Trump vs. Biden: all the key moments from the first US presidential debate
Ill-tempered clash defined by name-calling and a lack of focus on policy
After months of build-up, last night saw Donald Trump and Joe Biden take to the stage for what will likely go down as one of the most chaotic debates in US political history.
Described as a “hot mess, inside a dumpster fire, inside a trainwreck” by CNN’s Jake Tapper, the event saw Trump unleash a string of attacks on the Democratic candidate, who eventually asked the president to “shut up, man” after repeated interruptions.
Biden, meanwhile, landed a few blows on Trump, labelling the incumbent the “worst president that America has ever had” and telling him to “get out of your bunker and get out of the sand trap in your golf course”.
So what - if anything - did we learn from what Tapper called “the worst debate I’ve ever seen”?
A waste of time?
“We’ll talk about who won the debate or who lost the debate,” Jake Tapper said in the immediate aftermath. “One thing is for sure: the American people lost.”
The debate was roundly criticised from all sides with voters and pundits alike condemning both participants for what Reuters calls an “unpresidential” display.
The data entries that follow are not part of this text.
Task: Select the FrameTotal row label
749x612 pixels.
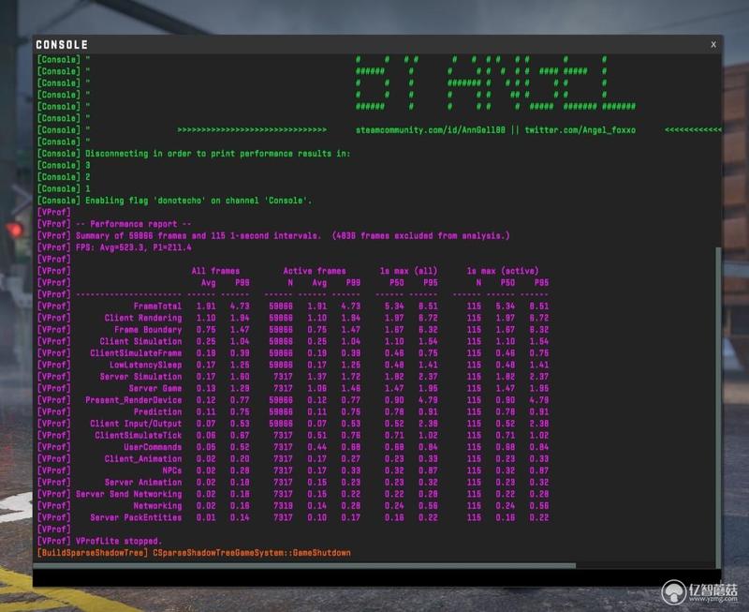Action: click(157, 306)
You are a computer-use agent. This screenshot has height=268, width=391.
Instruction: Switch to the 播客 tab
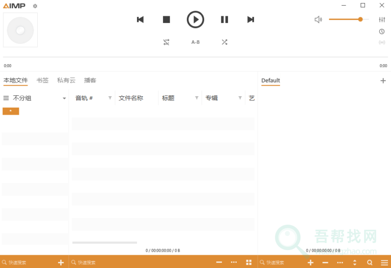coord(90,81)
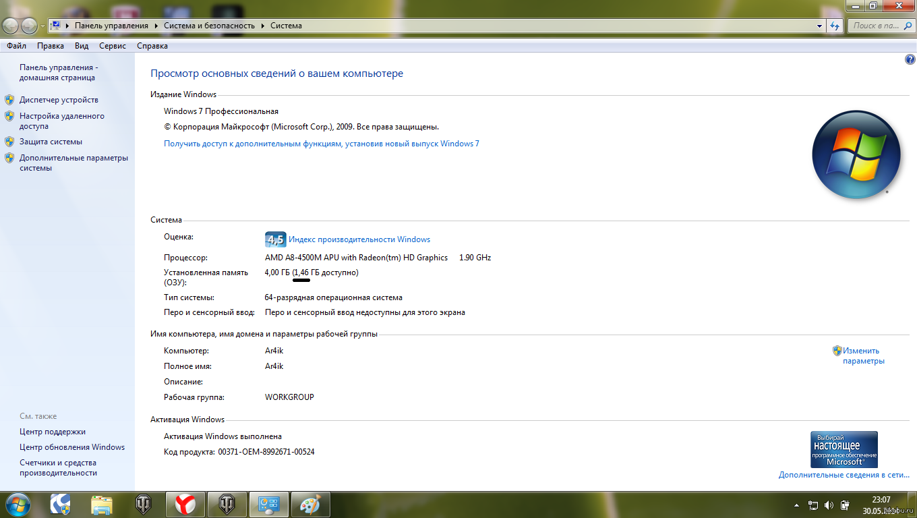
Task: Switch to Paint in the taskbar
Action: [310, 505]
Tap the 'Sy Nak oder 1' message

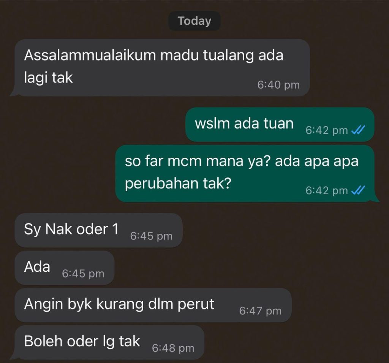click(x=99, y=230)
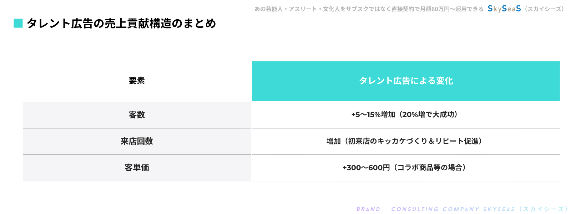The height and width of the screenshot is (214, 571).
Task: Click the teal タレント広告による変化 header cell
Action: tap(406, 81)
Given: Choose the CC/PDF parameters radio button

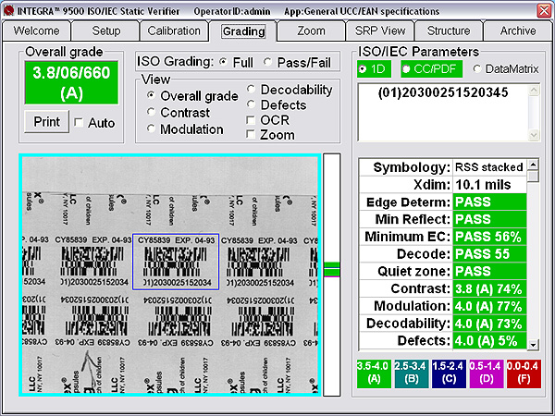Looking at the screenshot, I should 404,68.
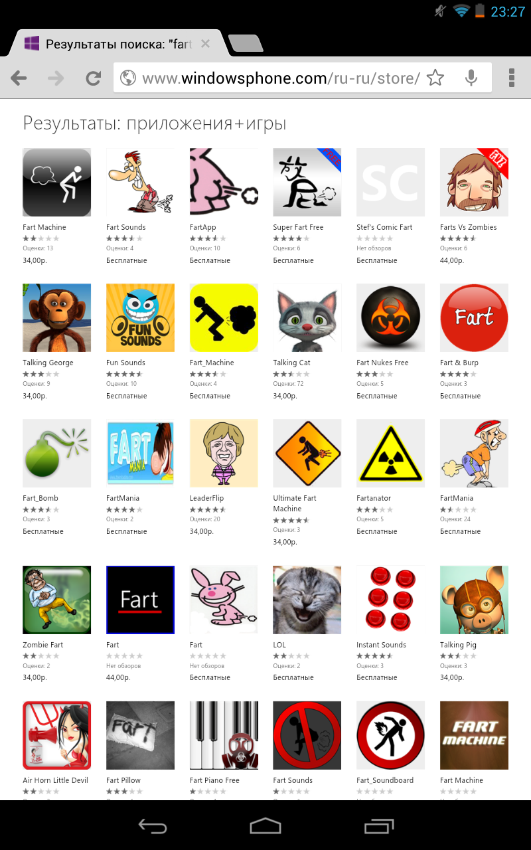Screen dimensions: 531x850
Task: Tap Android recent apps button
Action: pyautogui.click(x=379, y=825)
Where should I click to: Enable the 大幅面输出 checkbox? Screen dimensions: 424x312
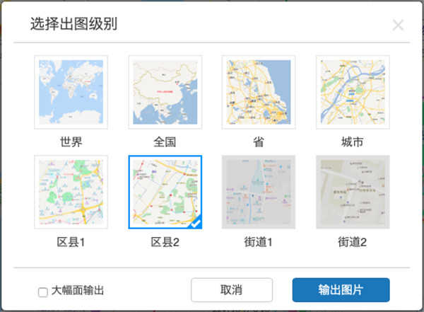pyautogui.click(x=43, y=291)
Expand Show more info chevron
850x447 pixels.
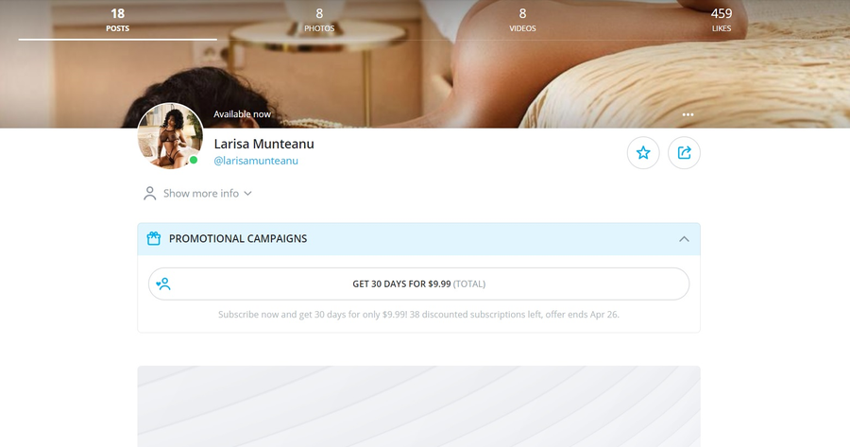[247, 194]
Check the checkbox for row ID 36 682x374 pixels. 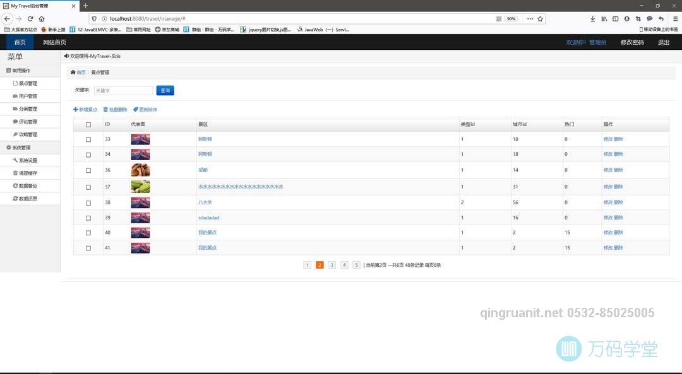click(88, 170)
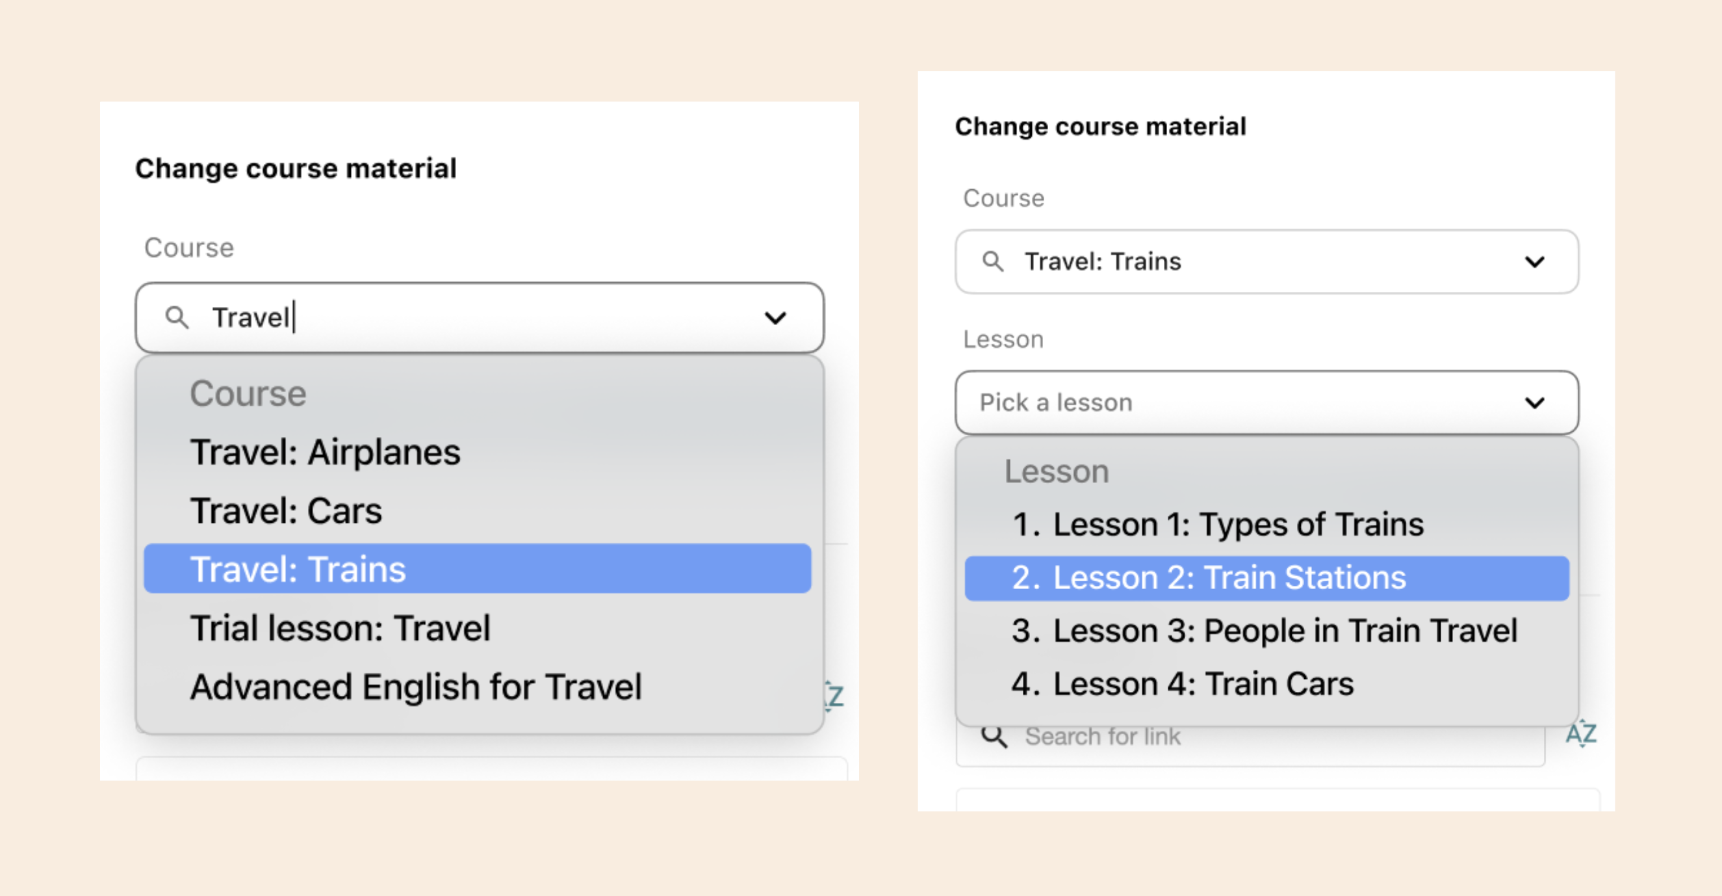
Task: Click the Pick a lesson placeholder text
Action: click(1056, 403)
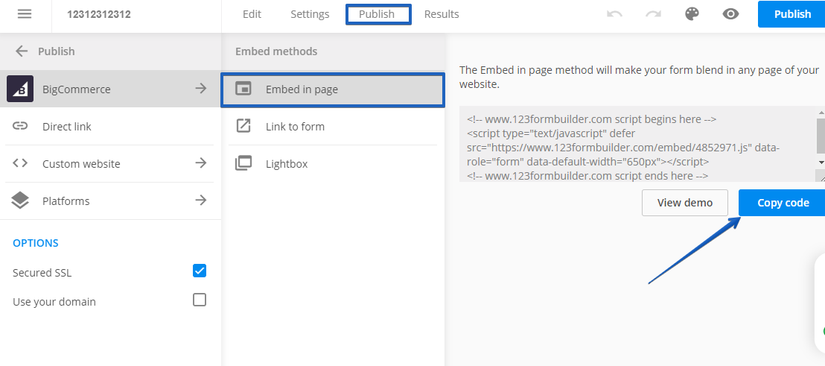Screen dimensions: 825x366
Task: Click the View demo button
Action: (684, 203)
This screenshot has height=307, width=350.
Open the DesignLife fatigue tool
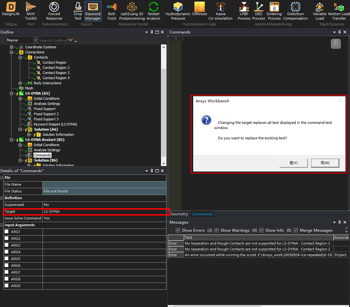(11, 10)
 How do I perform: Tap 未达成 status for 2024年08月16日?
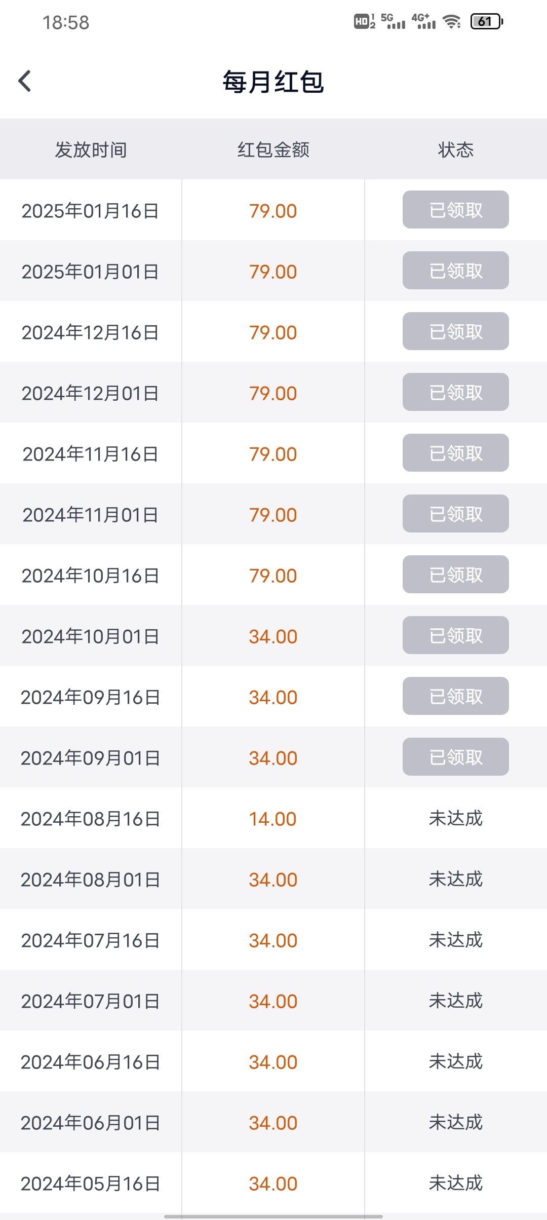[455, 818]
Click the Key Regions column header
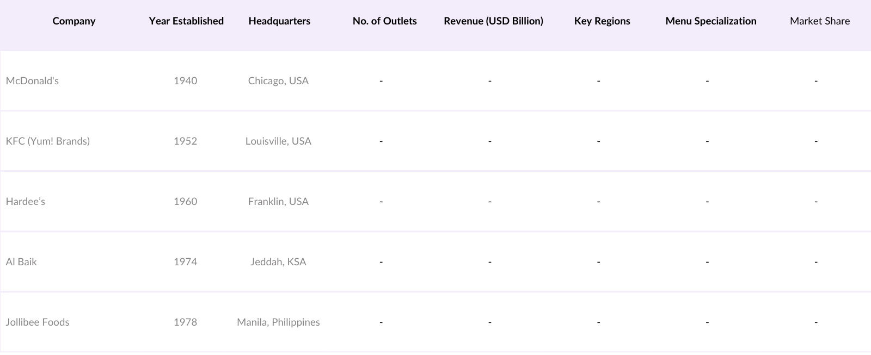The width and height of the screenshot is (871, 355). pos(602,21)
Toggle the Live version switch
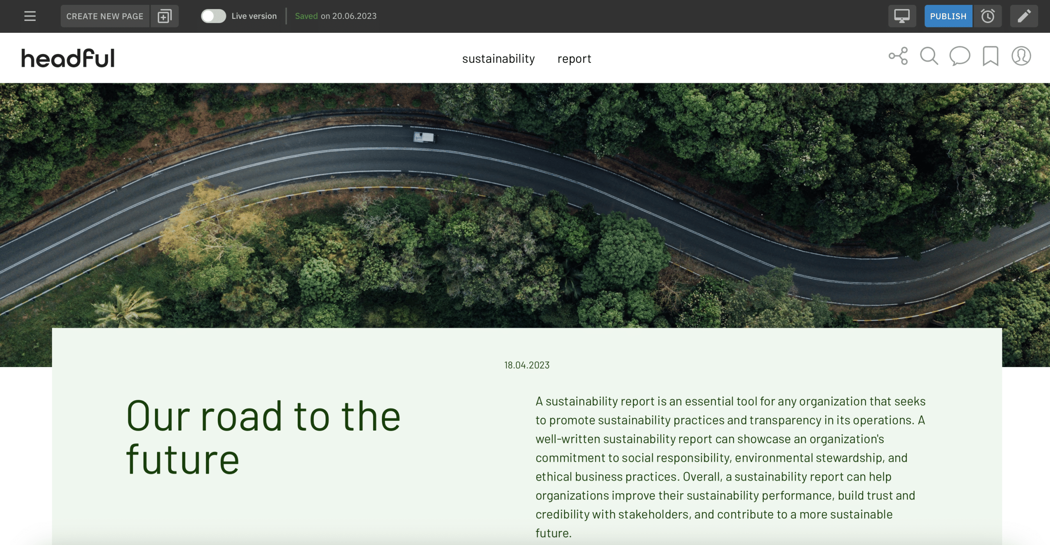This screenshot has height=545, width=1050. tap(213, 16)
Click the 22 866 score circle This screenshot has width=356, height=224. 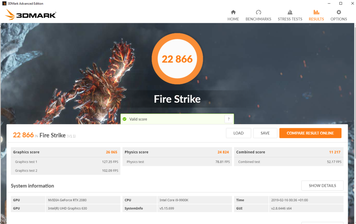click(x=177, y=59)
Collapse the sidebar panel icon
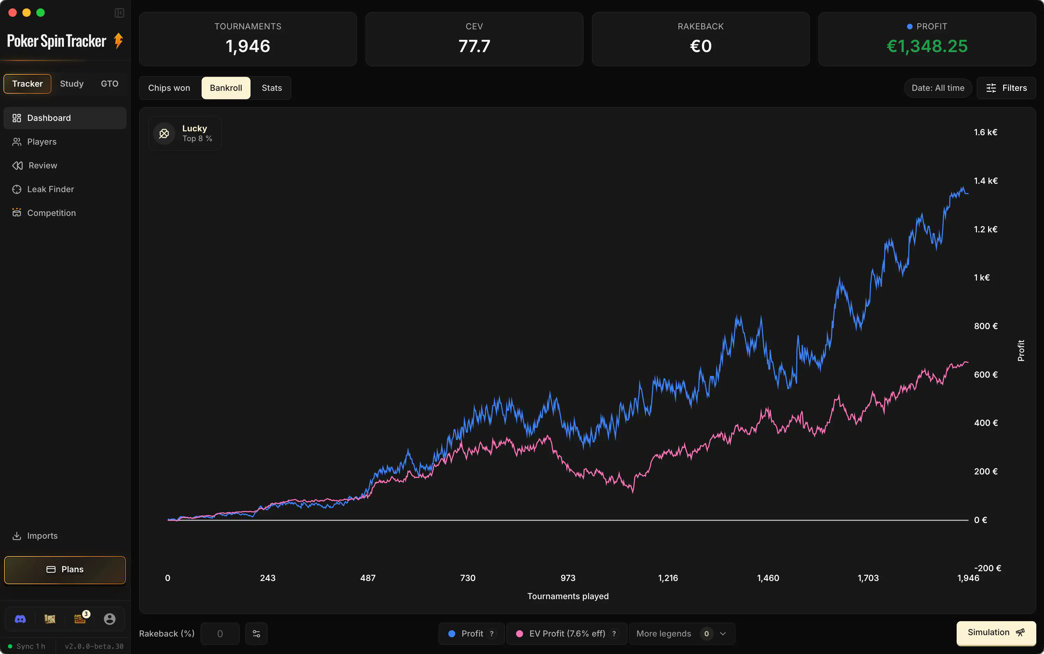1044x654 pixels. pos(119,13)
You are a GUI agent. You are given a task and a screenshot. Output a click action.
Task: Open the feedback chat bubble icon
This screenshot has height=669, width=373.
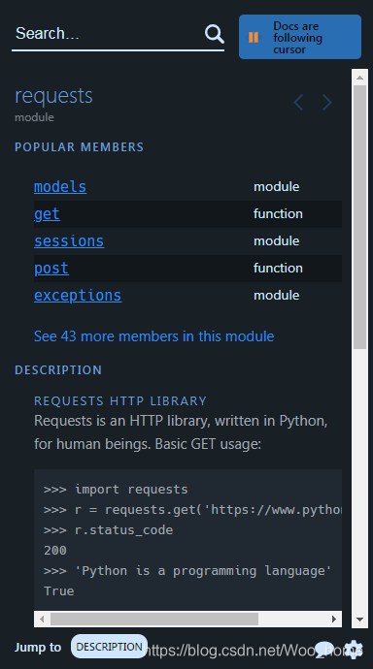[324, 649]
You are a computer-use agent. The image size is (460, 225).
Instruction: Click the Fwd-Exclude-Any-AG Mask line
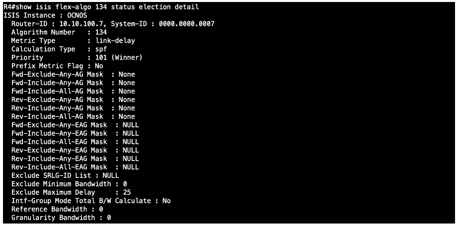(x=73, y=74)
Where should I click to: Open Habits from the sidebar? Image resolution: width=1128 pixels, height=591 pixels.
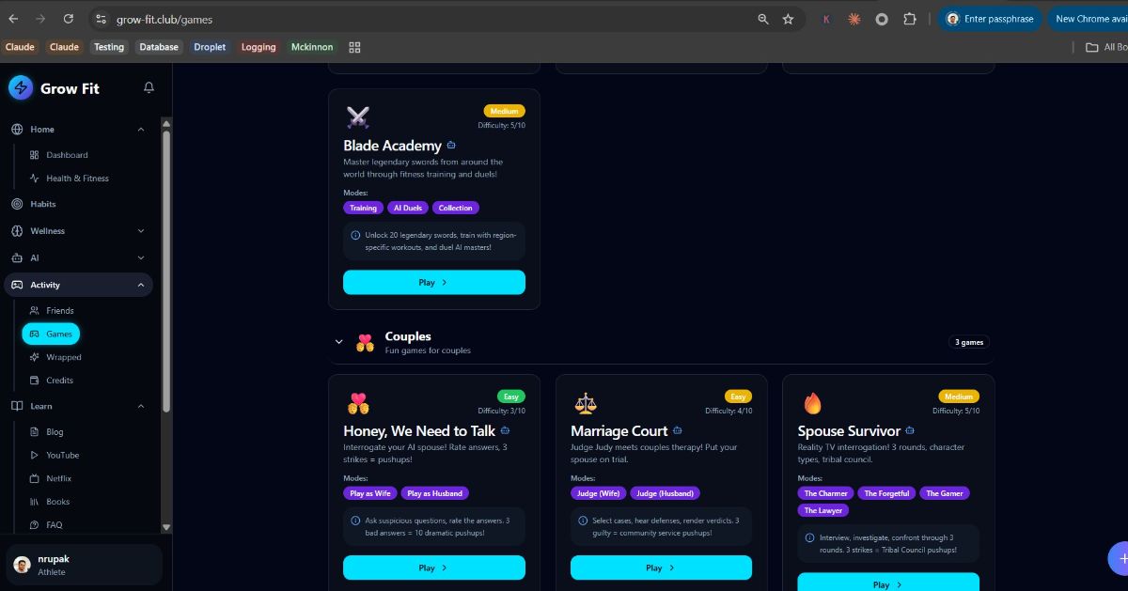point(43,204)
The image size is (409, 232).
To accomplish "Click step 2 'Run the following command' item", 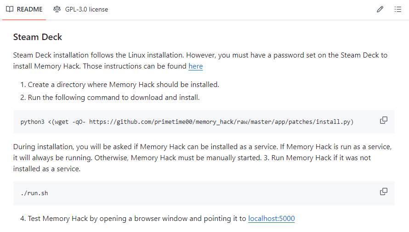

The Sydney Morning Herald describes it as a “horrible, disastrous, useless session that left viewers utterly disappointed”, adding that it “disappointed and reinforced the terribly sad state of American democracy”.
“Hope was mugged on the debate stage in Ohio,” the paper adds.
Debate moderator, Chris Wallace of Fox News, did “not cover himself in glory either”, The Guardian says, adding: “He was a like a school supply teacher, hopelessly out of his depth as unruly children run riot. He did not enforce the rules or cut the president’s mic.”
Just minutes into the broadcast, the debate had already devolved into a slanging match between Trump and Biden, with both candidates trading personal attacks.
During a segment on healthcare, Biden called the president a “clown”, while Trump struck below the belt with a jab at Biden’s son Hunter’s struggles with drugs.
Trump also mocked the former vice president’s academic performance at the University of Delaware. “Don’t ever use the word smart with me,” Trump said. “Because you know what, there’s nothing smart about you, Joe.”
Too hot to handle
With man-made climate change thought to be the root cause of some of the worst US forest fires in decades this year, Biden used the debate to push his $2tr (£1.5tr) climate plan.
Biden is proposing to “accelerate investment in renewable energy to spur economic growth includ[ing] aggressive targets, such as reaching net-zero carbon emissions by 2050”, The Boston Globe reports.
Trump, meanwhile, “strained to respond” to questions on the issue, The Washington Post says. In a meandering response, he claimed he believed only “to an extent” that human activity contributes to the warming of the planet, adding that his aim was to have “crystal-clean water and air”.
“I want beautiful, clean air,” he said, claiming that the fires in California and Oregon this summer had been the result of poor “forest management”.
Trump also expressed surprised that Biden openly stated during the debate that he does not support the Green New Deal, claiming that Biden “just lost the radical left”. Biden has never expressed his support for the deal.
No answer to Covid
A discussion on the coronavirus pandemic towards the end of the night saw Biden question Trump’s leadership, suggesting he had “panicked” or “looked at the stock market” when deciding not to introduce many measures aimed at tackling the outbreak.
“A lot of people died and a lot more are going to die unless he gets a lot smarter, a lot quicker,” Biden said. Trump hit back with another personal attack, telling Biden: “We’ve done a great job. But I tell you, Joe, you could never have done the job we’ve done. You don’t have it in your blood.”
The US has so far reported 206,005 deaths and just over seven million cases, according to latest figures.
‘Stand back and stand by’
The most controversial moment of the night came when the president was asked if he was prepared to condemn white supremacists and the Proud Boys, a Trump-supporting organisation created by Canadian political commentator Gavin McIness, co-founder of Vice.
After first dodging the question, Trump said" “Proud Boys, stand back and stand by.” He then attempted to derail the conversation by claiming that “somebody's got to do something about antifa and the left”.
Proud Boys on social media immediately celebrated the remark, with one Proud Boys group adding the phrase “Stand Back, Stand By” to their logo, The Guardian reports.
An in an even more ominous comment, Trump later suggested that his supporters should go and “watch” voters in polling stations in order to stamp out incidents of voter fraud.